• _The data_:
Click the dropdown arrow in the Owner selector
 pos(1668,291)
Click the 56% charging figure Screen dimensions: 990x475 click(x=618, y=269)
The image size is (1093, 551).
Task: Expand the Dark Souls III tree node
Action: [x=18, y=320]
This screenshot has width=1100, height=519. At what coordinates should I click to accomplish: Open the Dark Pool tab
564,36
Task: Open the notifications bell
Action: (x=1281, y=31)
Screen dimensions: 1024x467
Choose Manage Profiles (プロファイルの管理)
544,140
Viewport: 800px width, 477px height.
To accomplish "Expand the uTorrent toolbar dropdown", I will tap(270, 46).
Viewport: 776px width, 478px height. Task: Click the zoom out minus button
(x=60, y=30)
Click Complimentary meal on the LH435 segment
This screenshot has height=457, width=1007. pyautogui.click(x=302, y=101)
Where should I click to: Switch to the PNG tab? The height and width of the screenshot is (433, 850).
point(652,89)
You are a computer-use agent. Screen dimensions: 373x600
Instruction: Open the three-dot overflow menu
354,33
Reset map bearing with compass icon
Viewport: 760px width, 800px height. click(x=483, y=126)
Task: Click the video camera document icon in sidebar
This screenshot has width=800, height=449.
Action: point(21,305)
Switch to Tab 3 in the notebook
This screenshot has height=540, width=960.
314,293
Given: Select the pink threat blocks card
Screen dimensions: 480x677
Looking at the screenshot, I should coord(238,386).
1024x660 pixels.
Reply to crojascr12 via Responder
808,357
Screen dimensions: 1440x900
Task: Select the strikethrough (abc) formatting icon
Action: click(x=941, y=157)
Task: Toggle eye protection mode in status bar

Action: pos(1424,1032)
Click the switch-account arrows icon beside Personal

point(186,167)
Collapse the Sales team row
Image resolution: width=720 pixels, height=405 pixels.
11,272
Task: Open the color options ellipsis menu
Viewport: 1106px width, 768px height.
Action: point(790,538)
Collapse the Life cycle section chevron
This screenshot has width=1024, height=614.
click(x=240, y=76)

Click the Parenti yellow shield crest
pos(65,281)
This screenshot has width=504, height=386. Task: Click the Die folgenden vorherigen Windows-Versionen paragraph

• _Work item_:
Word for word, restate the lines of the listing above starting at the line with "Task: Click the video" and ending at the line with "1024x660 pixels.", and nothing outside them.

• _Exercise response_:
Task: Click the video camera document icon in sidebar
This screenshot has width=800, height=449.
Action: point(21,305)
Switch to Tab 3 in the notebook
This screenshot has height=540, width=960.
314,293
Given: Select the pink threat blocks card
Screen dimensions: 480x677
Looking at the screenshot, I should coord(238,386).
1024x660 pixels.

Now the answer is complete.